An address produced by the U.S. Department of Health and Human Services criticized the World Health Organization and Gavi for pandemic-era guidance and urged the organizations to take vaccine safety concerns seriously, the speaker said.
The Unidentified speaker, presented as affiliated with the U.S. Department of Health and Human Services, told the Gavi community that “President Trump and I are committed to earning [public trust] back” and accused the World Health Organization and Gavi of partnering during the COVID‑19 pandemic to “recommend best practices for social media companies to silence dissenting views, to stifle free speech and legitimate questions.”

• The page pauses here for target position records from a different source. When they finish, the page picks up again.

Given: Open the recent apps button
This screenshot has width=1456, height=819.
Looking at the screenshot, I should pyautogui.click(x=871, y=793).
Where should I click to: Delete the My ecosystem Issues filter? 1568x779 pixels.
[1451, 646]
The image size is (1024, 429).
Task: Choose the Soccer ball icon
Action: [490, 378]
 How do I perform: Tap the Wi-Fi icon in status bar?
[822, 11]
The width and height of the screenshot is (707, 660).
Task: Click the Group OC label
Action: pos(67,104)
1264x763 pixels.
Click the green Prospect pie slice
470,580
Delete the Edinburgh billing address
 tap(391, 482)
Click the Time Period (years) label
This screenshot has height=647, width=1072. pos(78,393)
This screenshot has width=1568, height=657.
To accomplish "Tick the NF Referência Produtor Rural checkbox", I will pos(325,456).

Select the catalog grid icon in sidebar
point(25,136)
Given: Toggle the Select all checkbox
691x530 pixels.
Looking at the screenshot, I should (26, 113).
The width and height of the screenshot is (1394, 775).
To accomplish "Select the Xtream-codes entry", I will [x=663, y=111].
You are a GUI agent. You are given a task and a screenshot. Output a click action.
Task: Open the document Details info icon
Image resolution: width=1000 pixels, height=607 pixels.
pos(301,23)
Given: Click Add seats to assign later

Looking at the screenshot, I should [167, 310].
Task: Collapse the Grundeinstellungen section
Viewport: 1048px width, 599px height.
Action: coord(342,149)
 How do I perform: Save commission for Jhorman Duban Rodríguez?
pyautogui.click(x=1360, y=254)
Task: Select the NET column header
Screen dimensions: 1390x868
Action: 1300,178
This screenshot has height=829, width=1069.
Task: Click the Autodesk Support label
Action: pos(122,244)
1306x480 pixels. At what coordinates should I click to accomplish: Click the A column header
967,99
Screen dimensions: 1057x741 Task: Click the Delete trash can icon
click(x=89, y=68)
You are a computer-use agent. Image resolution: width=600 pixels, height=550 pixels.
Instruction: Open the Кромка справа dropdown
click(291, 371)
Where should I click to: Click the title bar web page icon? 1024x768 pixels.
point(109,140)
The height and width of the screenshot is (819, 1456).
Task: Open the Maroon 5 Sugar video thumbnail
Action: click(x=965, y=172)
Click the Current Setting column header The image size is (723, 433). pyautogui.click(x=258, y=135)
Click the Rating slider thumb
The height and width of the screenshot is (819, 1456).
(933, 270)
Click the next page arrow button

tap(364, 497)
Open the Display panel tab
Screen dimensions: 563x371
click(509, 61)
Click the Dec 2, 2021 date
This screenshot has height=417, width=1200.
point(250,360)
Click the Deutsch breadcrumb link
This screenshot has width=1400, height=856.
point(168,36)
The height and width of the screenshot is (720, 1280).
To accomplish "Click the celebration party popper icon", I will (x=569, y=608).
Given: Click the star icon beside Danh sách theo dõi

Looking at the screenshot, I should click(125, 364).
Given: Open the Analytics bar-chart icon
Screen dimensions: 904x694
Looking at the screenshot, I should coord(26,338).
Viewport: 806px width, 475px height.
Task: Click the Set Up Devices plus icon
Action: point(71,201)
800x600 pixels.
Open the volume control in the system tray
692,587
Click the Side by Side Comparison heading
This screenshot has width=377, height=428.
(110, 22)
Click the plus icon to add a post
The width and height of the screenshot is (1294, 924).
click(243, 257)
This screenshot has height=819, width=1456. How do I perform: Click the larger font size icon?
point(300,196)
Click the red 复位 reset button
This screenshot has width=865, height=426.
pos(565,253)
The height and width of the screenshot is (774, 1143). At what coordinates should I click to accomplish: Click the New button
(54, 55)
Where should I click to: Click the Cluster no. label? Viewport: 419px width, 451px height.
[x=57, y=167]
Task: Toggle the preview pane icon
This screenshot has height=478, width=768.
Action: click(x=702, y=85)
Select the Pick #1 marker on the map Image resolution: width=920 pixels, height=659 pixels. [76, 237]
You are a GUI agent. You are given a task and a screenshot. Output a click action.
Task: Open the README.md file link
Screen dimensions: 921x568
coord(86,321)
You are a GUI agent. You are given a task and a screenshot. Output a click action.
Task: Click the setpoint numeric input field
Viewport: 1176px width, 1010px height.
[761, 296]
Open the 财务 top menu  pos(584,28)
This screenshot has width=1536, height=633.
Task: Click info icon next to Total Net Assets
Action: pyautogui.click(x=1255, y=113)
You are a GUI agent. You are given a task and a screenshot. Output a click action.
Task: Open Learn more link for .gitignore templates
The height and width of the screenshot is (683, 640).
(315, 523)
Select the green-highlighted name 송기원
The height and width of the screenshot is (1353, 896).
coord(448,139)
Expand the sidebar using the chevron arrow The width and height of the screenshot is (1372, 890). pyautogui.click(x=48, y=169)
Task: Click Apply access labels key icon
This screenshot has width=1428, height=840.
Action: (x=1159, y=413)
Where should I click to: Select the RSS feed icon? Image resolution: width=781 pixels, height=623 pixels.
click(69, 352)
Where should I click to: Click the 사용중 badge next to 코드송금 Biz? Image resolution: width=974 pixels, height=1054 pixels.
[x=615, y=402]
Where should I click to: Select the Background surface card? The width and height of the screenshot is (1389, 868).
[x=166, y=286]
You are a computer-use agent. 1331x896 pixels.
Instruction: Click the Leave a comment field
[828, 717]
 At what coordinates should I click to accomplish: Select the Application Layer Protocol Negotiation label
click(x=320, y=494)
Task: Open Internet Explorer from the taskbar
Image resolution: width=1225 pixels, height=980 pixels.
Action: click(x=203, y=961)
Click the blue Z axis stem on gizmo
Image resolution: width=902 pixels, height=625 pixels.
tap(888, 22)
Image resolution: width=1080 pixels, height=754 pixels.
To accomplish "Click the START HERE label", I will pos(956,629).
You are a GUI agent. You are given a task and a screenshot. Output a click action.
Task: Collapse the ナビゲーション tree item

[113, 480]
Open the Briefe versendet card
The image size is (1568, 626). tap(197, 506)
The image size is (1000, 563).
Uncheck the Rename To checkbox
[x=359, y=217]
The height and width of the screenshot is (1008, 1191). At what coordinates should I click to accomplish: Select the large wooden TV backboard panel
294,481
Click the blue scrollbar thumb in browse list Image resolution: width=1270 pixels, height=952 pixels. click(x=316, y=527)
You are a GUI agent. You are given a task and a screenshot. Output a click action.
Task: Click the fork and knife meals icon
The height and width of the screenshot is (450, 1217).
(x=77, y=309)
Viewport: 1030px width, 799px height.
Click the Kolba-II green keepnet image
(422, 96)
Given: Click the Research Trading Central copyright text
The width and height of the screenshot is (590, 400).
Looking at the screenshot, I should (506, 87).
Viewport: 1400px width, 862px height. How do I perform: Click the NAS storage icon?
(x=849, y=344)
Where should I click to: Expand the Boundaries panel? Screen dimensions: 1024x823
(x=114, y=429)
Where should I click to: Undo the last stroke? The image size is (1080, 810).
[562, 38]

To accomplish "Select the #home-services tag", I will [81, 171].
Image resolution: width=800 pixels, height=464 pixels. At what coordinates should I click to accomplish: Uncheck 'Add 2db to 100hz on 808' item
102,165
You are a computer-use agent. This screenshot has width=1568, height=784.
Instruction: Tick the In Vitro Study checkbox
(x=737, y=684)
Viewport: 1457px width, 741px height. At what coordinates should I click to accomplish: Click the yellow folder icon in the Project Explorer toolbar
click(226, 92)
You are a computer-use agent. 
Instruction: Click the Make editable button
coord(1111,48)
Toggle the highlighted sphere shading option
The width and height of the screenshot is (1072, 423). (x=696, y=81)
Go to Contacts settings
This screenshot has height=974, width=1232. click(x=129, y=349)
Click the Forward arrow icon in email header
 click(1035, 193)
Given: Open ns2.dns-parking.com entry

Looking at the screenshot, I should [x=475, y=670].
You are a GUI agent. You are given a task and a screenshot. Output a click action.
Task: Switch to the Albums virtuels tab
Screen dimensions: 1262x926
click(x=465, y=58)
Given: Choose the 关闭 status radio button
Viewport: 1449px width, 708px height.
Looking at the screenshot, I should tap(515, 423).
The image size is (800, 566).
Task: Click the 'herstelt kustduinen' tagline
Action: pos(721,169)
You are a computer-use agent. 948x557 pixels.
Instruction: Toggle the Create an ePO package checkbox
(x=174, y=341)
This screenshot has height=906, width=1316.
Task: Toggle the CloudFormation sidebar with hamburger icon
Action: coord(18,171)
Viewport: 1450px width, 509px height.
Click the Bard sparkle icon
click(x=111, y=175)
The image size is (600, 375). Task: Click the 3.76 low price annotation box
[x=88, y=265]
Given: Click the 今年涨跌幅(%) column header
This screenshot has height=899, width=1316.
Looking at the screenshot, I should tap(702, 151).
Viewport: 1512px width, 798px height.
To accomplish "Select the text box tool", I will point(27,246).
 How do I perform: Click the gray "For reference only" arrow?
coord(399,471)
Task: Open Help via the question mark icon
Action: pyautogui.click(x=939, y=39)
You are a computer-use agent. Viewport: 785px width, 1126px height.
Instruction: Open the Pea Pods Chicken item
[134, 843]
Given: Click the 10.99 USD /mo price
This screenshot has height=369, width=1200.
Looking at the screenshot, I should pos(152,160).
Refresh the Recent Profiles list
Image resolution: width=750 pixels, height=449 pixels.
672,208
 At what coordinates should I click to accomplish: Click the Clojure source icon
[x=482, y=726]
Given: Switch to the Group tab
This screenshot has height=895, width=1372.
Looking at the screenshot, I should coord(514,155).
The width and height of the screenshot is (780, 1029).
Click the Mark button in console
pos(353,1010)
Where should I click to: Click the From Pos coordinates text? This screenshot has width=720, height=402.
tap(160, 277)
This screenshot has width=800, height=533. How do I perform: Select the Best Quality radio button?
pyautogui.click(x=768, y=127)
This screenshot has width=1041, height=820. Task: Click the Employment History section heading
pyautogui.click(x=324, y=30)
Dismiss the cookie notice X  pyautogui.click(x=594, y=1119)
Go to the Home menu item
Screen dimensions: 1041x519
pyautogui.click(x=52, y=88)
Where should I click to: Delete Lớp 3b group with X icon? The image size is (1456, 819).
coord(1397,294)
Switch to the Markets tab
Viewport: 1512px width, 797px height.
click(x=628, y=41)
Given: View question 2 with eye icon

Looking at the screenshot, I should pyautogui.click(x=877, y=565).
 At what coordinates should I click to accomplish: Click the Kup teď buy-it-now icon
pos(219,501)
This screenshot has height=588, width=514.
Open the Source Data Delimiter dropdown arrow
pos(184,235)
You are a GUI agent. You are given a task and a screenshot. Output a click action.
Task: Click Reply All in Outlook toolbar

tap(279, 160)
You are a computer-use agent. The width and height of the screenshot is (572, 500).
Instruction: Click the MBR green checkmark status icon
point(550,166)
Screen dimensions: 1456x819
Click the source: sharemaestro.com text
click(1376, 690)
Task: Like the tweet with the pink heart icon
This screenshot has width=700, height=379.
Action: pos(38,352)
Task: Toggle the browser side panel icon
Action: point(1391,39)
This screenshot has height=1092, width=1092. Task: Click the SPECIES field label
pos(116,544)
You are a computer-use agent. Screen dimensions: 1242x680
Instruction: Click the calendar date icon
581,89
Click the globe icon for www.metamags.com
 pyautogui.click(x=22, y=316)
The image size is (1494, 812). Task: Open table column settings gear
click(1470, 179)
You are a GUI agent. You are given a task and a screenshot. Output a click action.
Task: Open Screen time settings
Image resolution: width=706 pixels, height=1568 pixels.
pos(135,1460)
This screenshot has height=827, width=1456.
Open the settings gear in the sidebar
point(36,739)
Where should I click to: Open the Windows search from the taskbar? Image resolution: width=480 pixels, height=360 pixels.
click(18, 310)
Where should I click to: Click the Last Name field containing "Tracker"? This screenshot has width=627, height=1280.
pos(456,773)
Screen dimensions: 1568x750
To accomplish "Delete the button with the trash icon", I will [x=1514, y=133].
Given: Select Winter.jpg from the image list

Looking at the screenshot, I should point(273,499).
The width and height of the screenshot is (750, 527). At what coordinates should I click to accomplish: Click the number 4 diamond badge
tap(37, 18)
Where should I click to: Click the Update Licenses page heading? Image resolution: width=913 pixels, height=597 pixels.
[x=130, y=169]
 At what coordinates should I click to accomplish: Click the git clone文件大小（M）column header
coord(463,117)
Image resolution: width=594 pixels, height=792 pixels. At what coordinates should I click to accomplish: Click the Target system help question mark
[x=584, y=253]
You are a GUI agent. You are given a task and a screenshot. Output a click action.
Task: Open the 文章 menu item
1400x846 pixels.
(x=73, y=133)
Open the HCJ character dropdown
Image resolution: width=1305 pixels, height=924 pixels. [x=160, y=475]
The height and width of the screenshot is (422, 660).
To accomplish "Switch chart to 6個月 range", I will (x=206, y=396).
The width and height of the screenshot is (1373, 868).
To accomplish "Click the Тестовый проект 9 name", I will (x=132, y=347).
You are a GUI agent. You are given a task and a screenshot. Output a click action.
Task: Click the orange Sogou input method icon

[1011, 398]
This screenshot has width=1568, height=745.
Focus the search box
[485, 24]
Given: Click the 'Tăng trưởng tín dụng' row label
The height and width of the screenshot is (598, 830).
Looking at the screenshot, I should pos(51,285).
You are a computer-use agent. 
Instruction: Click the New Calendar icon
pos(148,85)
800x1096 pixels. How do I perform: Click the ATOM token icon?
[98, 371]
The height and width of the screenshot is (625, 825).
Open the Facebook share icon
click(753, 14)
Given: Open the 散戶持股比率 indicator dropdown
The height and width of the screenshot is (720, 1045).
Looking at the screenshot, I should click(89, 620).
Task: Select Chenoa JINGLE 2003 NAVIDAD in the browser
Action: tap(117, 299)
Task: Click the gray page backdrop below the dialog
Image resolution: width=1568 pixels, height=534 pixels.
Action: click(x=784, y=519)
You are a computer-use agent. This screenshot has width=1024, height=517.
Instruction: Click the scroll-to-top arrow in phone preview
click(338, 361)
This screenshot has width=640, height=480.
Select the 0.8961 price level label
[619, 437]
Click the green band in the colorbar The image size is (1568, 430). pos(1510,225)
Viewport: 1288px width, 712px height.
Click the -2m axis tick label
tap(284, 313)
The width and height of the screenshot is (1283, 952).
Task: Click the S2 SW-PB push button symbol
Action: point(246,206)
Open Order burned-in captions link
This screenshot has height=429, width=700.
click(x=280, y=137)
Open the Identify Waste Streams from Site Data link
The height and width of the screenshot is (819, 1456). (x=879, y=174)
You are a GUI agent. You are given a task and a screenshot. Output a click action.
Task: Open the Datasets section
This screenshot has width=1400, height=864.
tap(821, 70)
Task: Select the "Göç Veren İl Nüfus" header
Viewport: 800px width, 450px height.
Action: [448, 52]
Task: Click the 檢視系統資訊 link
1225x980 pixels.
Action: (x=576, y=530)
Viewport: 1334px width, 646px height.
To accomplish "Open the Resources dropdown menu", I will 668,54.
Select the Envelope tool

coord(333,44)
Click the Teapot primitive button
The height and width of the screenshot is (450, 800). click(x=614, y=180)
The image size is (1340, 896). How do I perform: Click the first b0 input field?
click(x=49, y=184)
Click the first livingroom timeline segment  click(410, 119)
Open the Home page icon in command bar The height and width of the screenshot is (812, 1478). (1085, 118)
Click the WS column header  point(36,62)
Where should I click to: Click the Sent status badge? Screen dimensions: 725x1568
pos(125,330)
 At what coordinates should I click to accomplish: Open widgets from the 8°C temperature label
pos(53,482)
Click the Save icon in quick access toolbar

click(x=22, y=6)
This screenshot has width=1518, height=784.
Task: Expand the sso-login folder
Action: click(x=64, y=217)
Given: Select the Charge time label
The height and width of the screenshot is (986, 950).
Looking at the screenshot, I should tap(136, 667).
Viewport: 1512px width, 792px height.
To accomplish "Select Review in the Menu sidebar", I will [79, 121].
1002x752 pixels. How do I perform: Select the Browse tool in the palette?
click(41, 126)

The speaker also raised vaccine-safety concerns and cited a 2017 peer‑reviewed study, saying that study found girls given the DTP vaccine were “10 times more likely to die from all causes in the first 6 months of life than those children who are unvaccinated.” The speaker quoted the paper, saying it concluded, “all currently available evidence suggests that the DTP vaccine may kill more children from other causes than it saves from diphtheria, tetanus, or pertussis.”
The address contrasted the DTP vaccine with DTaP, saying the developed world had replaced DTP with the “much safer” DTaP vaccine and asserting that Gavi has continued to promote DTP widely in developing countries despite the speaker’s characterization of the research as “compelling.”
The speaker urged Gavi to "re‑earn the public trust" and to justify “the $8,000,000,000 that America has provided in funding since 02/2001,” and said the United States would not contribute more to Gavi “until that happens.” The address called for “evidence based medicine, old standard science, and integrity.”
The speech identified the 2017 study as appearing in an Elsevier peer‑reviewed journal with collaboration involving The Lancet and said it was funded by the Ministry of Foreign Affairs of Denmark and the European Union. The address concluded with an invitation to “join us in a new era of evidence based medicine,” and was labeled in the transcript as produced by the U.S. Department of Health and Human Services.
No formal motions, votes, or policy actions were recorded in the transcript excerpt provided.